● **Pixel coordinate grounding data**
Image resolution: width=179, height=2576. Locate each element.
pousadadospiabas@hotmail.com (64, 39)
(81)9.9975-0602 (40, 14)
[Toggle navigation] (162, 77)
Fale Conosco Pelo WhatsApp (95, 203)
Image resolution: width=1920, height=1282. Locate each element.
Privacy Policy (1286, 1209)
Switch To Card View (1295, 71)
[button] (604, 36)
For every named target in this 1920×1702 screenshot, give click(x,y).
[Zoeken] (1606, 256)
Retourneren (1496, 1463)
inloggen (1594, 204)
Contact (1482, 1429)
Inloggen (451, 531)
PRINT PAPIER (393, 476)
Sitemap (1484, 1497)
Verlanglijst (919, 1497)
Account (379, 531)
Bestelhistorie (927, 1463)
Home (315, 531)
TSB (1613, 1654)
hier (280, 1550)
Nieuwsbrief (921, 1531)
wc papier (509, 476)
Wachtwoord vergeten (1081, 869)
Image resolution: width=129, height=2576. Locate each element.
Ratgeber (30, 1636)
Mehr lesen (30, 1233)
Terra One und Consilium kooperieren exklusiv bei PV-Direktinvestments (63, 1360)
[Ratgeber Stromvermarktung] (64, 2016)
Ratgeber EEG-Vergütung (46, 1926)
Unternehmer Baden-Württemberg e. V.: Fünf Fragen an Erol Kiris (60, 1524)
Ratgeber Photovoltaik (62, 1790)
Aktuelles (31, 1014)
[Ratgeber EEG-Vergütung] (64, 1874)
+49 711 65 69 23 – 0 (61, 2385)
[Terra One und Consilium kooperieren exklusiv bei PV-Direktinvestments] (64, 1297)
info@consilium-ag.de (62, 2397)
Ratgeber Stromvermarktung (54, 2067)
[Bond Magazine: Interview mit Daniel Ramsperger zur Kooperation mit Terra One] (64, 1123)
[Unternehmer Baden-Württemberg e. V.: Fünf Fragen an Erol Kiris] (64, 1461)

● **What you need to do**
Retype every entry exactly.

● **Answer box**
Image resolution: width=179, height=2576. Locate each element.
pousadadospiabas@hotmail.com (64, 39)
(81)9.9975-0602 (40, 14)
[Toggle navigation] (162, 77)
Fale Conosco Pelo WhatsApp (95, 203)
Image resolution: width=1920, height=1282. Locate each element.
Privacy Policy (1286, 1209)
Switch To Card View (1295, 71)
[button] (604, 36)
For every named target in this 1920×1702 screenshot, give click(x,y).
[Zoeken] (1606, 256)
Retourneren (1496, 1463)
inloggen (1594, 204)
Contact (1482, 1429)
Inloggen (451, 531)
PRINT PAPIER (393, 476)
Sitemap (1484, 1497)
Verlanglijst (919, 1497)
Account (379, 531)
Bestelhistorie (927, 1463)
Home (315, 531)
TSB (1613, 1654)
hier (280, 1550)
Nieuwsbrief (921, 1531)
wc papier (509, 476)
Wachtwoord vergeten (1081, 869)
Image resolution: width=129, height=2576. Locate each element.
Ratgeber (30, 1636)
Mehr lesen (30, 1233)
Terra One und Consilium kooperieren exklusiv bei PV-Direktinvestments (63, 1360)
[Ratgeber Stromvermarktung] (64, 2016)
Ratgeber EEG-Vergütung (46, 1926)
Unternehmer Baden-Württemberg e. V.: Fünf Fragen an Erol Kiris (60, 1524)
Ratgeber Photovoltaik (62, 1790)
Aktuelles (31, 1014)
[Ratgeber EEG-Vergütung] (64, 1874)
+49 711 65 69 23 – 0 (61, 2385)
[Terra One und Consilium kooperieren exklusiv bei PV-Direktinvestments] (64, 1297)
info@consilium-ag.de (62, 2397)
Ratgeber Stromvermarktung (54, 2067)
[Bond Magazine: Interview mit Daniel Ramsperger zur Kooperation mit Terra One] (64, 1123)
[Unternehmer Baden-Württemberg e. V.: Fünf Fragen an Erol Kiris] (64, 1461)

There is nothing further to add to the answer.